At one time I was given 3 different Shunyata AC cables to test in my system, from low, middle, high price in their line up. I didn't detect any sonic difference employing the first two, but the highest priced one seemed to change the sound of my system. Puzzled, I had a friend help me blind test it against a stock power cord. Once I didn't know which was being used, I found the sound of the Shunyata cable in the system indistinguishable from the stock power cord. That was a big lesson in the power of sighted bias, and a money saver.

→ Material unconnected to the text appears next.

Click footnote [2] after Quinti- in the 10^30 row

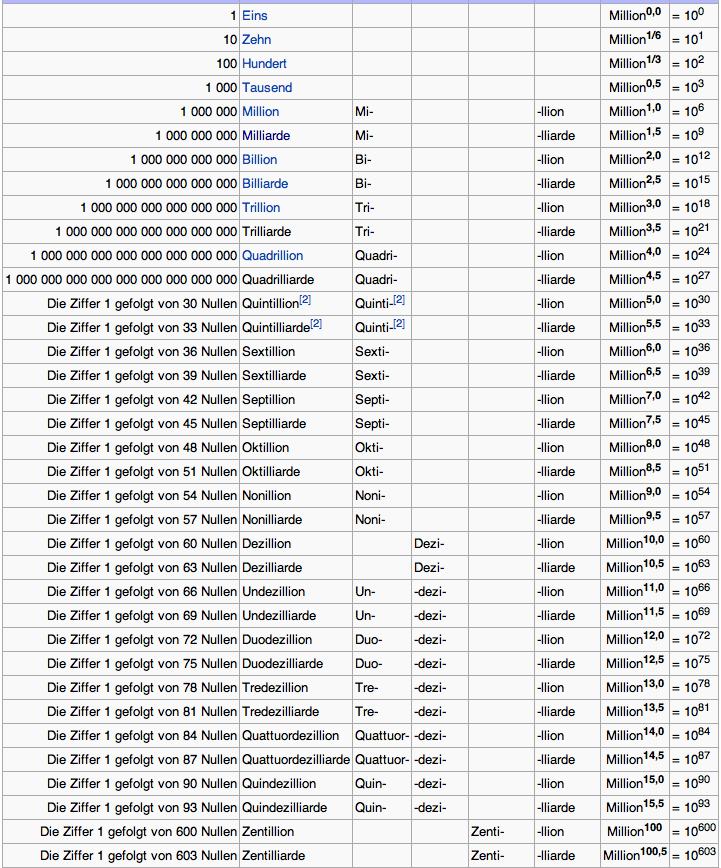(399, 300)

My pal reviews high end audio and often times he has as much as 50 or 60,000 dollars worth of cabling in his system (yeah, you read that right. Like sometimes just a pair of speaker cables or interconnects costing 18,000 dollars!). I use generic belden cable. At one point he bought what had been my pair of main speakers for many years from me. At his house, hooked up to bazzilian-dollar cables, AC cables etc, I didn't detect any sonic epiphanies. Sounded pretty much the same as at my home...in fact...better at my place (my room is even better I think).

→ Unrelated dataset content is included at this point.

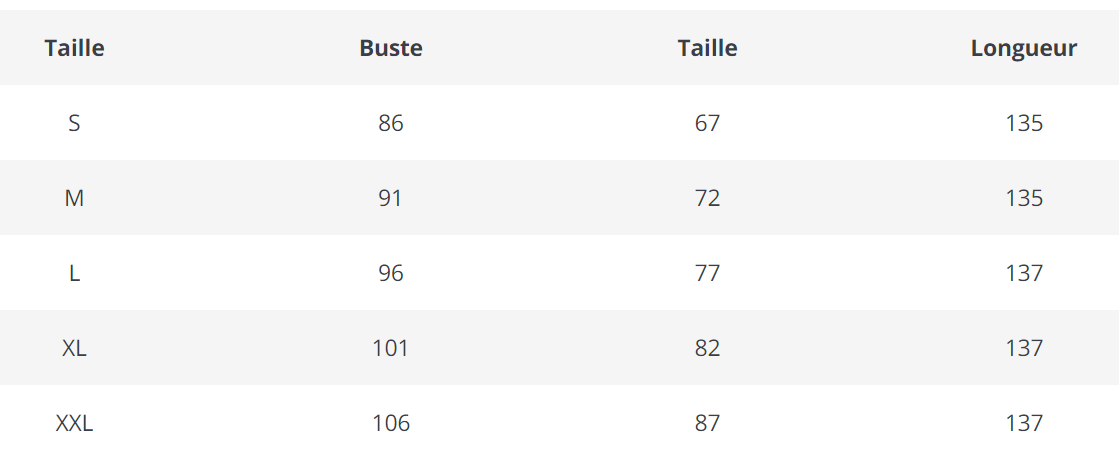Select the XL size row label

Here is the puzzle I often present audiophiles who are so big on the necessity of boutique audio cables in getting great sound:
The vast majority of the music audiophiles listen to, including many of the classic audiophile show off tracks from the 60's onward to most of today's - were recorded using bog-standard cables. Microphone and patch cables that had been dragged around from location to dirty location.
Mixing bays with tons of old cables. It all went through generic cables no cable-loving audiophile would EVER consider using in his system.

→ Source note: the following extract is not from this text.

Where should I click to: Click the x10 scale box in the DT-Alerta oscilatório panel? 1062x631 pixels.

That means that in almost all cases where an audiophile is oohing and aahing at the "incredible sonic transparency" of his new audio cables....what he is hearing is the sonic quality captured and transmitted through bog-standard, cheapo cables used for the recording. It is impossible for the new cables to transmit anything that was not already transmitted and captured using non-audiophile cables used for producing that music.
So every "ooh and ah" is also a comment on the audio quality captured/transmitted by plain old non-audiophile cables.
Which shows that such cables are perfectly adequate to transmit the awesome level of fidelity audiophiles hear in their sound systems.
I frankly don't see any way around this basic, logical point. (And haven't seen a cogent response when I bring it up).
(BTW, that leaves open the possibility - if only logical not in practice - that some audiophile speaker, interconnect cables could be made that are "better" somehow than the ones used for the great recordings. But even IF that were the case, the point would remain that however great those cables are, the sonic information is limited to whatever cables were used for the recording and can only reveal how great that sound was. In fact, what the audiophile is hearing is ultimately the VERY WORST cables those music signals passed through via the music-making process - the bottleneck as it were )
I have some audio cables - canare and belden - that were made by the same people who did the cabling for various local mixing studios. Audiophiles scoff, yet they listen to recording in awe, made using the same brand of cabling, or similar).